Pastor critica fundamentalismo e diz que Brasil evangélico se distancia do Evangelho

Pastor Ed René Kivitz critica o fundamentalismo evangélico no Brasil, afirmando que o país se torna mais evangélico, mas se distancia do Evangelho. Ele aponta a "bolsonarização" dos púlpitos e a divisão maniqueísta da sociedade.

Pastor critica fundamentalismo e diz que Brasil evangélico se distancia do Evangelho

O pastor Ed René Kivitz, da Igreja Batista de Água Branca, expressa um sentimento de distanciamento em relação a outros líderes evangélicos no Brasil, sentindo-se marginalizado por suas visões progressistas. Ele descreve essa situação como uma consequência da "bolsonarização" dos púlpitos, que o empurraria para a periferia do segmento religioso. Kivitz, que se considera parte de uma minoria progressista, busca demarcar seu posicionamento através de iniciativas como seu programa no YouTube, "Fé na sua Fé", e o lançamento de seu novo livro, "Uma Ideia Elegante de Deus".

## Brasil evangélico e distante do Evangelho

No livro, Kivitz crava a ideia de que o Brasil está se tornando cada vez mais evangélico, mas, paradoxalmente, cada vez mais distante dos ensinamentos centrais do Evangelho. Ele critica a ascensão evangélica no país, afirmando que ela promoveu "trânsito religioso, mas não revolução ética". O pastor vê o fundamentalismo como um obstáculo, pois, ao dividir a sociedade em "bem" e "mal", ele impede o diálogo essencial. "Quando você enxerga o outro como um ser humano das trevas, você converte ou elimina. Com o mal você não conversa", afirma.
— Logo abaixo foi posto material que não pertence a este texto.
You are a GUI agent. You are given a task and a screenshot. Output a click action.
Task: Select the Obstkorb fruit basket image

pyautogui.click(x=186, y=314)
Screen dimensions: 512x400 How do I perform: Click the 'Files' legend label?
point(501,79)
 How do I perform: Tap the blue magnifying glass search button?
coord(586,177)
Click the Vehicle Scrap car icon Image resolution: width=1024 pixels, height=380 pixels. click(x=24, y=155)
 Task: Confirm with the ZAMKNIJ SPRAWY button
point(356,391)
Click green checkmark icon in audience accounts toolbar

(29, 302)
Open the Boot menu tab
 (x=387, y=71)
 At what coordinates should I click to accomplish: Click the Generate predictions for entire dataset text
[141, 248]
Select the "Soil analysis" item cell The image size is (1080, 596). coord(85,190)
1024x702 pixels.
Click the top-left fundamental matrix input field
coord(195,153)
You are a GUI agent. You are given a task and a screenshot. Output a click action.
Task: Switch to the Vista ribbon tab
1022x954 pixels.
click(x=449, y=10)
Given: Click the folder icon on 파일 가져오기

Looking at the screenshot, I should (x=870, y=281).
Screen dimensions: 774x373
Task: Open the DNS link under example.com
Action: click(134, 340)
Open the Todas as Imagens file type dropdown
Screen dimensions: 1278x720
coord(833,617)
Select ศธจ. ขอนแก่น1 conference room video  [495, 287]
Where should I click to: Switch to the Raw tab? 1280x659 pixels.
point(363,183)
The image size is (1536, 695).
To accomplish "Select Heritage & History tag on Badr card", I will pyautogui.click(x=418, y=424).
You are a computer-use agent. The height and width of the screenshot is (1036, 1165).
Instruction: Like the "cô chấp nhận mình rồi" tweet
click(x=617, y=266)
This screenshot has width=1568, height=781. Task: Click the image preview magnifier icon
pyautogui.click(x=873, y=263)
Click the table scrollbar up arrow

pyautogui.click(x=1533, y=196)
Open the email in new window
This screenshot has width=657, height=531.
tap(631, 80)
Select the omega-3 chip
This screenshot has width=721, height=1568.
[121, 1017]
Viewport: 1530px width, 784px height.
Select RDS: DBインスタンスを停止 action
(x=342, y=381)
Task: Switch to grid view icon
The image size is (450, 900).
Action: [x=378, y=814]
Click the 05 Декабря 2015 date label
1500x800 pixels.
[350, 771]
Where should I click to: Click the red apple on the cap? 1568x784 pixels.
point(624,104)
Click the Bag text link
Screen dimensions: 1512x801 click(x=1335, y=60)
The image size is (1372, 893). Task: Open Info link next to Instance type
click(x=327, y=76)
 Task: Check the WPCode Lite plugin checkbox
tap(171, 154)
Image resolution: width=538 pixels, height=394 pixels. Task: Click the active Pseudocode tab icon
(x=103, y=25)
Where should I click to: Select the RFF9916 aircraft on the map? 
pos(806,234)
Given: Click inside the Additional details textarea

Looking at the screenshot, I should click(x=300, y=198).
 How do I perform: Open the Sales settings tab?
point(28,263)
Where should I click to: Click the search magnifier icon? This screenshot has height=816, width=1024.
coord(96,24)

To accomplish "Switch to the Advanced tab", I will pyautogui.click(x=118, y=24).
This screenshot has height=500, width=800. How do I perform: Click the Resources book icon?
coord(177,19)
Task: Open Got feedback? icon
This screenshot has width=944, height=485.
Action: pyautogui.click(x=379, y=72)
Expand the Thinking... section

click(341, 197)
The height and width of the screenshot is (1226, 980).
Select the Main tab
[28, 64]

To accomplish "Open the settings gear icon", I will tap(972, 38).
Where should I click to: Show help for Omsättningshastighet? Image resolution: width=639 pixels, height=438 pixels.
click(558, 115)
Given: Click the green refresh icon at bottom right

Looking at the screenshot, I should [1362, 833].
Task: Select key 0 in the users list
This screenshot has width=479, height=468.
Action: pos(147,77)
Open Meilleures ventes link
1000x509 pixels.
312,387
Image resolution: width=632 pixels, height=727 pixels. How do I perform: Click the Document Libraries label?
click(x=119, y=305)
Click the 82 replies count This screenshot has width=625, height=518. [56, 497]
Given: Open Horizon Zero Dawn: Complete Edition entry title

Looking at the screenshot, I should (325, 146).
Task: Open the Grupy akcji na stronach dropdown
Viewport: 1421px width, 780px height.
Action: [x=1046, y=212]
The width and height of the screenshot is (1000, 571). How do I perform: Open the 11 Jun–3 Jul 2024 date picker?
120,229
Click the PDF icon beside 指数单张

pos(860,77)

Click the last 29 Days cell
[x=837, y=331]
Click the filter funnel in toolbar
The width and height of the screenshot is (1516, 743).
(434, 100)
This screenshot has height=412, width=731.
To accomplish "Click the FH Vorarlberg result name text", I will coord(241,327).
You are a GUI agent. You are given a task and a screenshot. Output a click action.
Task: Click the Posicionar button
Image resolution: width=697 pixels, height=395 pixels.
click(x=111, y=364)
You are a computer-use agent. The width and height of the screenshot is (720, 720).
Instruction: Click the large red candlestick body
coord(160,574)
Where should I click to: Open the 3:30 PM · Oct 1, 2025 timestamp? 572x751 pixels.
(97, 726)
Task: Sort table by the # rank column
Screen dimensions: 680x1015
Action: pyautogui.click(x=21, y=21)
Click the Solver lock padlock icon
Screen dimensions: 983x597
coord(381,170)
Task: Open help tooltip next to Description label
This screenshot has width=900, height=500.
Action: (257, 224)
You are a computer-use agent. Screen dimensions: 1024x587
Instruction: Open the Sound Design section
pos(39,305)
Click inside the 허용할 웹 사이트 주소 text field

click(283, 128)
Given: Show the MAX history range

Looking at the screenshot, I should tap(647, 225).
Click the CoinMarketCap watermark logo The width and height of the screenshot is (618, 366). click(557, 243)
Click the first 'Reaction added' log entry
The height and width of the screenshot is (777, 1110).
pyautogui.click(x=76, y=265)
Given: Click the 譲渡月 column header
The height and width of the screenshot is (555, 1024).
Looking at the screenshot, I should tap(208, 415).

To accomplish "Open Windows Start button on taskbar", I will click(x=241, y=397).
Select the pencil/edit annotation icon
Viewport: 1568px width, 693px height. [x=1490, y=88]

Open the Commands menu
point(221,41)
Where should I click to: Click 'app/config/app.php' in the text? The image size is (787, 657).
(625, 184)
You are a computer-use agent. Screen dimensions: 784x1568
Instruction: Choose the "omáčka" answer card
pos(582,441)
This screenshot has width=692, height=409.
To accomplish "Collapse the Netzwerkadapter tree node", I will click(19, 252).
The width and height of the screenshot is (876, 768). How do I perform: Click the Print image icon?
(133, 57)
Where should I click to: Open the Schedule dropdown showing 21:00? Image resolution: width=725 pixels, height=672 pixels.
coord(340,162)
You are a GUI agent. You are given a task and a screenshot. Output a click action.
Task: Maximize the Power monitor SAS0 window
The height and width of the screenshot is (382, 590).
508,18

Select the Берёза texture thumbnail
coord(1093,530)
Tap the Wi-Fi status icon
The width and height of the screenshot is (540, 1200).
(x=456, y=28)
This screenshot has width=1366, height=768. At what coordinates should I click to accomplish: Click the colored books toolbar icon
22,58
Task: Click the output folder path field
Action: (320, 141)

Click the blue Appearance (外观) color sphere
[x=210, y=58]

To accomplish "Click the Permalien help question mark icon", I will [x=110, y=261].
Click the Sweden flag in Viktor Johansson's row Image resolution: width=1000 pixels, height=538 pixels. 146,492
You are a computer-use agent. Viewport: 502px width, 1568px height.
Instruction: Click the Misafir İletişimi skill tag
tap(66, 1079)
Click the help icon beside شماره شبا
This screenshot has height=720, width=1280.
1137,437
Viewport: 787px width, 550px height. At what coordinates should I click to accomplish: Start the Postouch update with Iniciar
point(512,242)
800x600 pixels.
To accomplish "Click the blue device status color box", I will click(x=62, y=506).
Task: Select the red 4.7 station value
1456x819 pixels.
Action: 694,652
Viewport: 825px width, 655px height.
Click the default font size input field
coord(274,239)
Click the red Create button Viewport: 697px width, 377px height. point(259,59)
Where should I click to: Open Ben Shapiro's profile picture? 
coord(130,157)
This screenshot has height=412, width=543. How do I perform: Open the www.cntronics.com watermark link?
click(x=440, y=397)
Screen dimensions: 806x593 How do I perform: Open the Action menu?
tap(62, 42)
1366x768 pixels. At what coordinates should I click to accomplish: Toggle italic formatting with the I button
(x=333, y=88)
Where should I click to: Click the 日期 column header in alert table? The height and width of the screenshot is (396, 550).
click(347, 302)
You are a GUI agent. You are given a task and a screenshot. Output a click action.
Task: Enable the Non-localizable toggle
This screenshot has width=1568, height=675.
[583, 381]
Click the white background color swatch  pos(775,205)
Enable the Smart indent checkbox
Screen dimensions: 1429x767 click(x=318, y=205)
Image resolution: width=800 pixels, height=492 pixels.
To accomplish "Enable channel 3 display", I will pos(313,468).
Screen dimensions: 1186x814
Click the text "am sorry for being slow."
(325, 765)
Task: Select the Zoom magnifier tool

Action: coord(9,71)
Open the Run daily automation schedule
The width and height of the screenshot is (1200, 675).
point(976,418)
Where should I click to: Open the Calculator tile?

Kivitz também aponta falhas na esquerda, que, segundo ele, "não compreende a legitimidade da experiência religiosa e, por isso, é preconceituosa". Como exemplo de uma visão religiosa mais fechada, ele menciona a polêmica sobre a alteração de horários de culto para coincidir com jogos de futebol, como ocorreu durante a Copa do Mundo. Sua igreja cancelou o culto das 18h em um domingo de jogo, uma decisão que, para ele, demonstra uma maior flexibilidade cultural e um foco na experiência religiosa em detrimento do rito.

## Críticas ao fundamentalismo e hierarquias sociais

O pastor detalha que o fundamentalismo se manifesta no maniqueísmo, onde a sociedade é vista como dividida entre "os que são da luz" e "os que são das trevas". Essa mentalidade, segundo ele, leva à desumanização e à crença de que aqueles que representam o "mal" devem ser eliminados. Ele compara o movimento ultratradicionalista católico com o que ocorre no mundo evangélico, ambos reagindo à quebra de hierarquias sociais tradicionais.

Segundo Kivitz, o que revolta a sociedade conservadora é a reivindicação de direitos iguais por grupos que desafiam o padrão estabelecido: homem sobre mulher, branco sobre negro, urbano sobre indígena, magro sobre gordo e heterossexual sobre homossexual. Para os fundamentalistas, essas reivindicações representam a "desordem da ordem que Deus estabeleceu". Ele defende que a capacidade de adaptação multicultural é o que mantém o cristianismo vivo, contrastando com a rigidez fundamentalista que, em vez de ser um remédio, acaba sendo um veneno para a fé.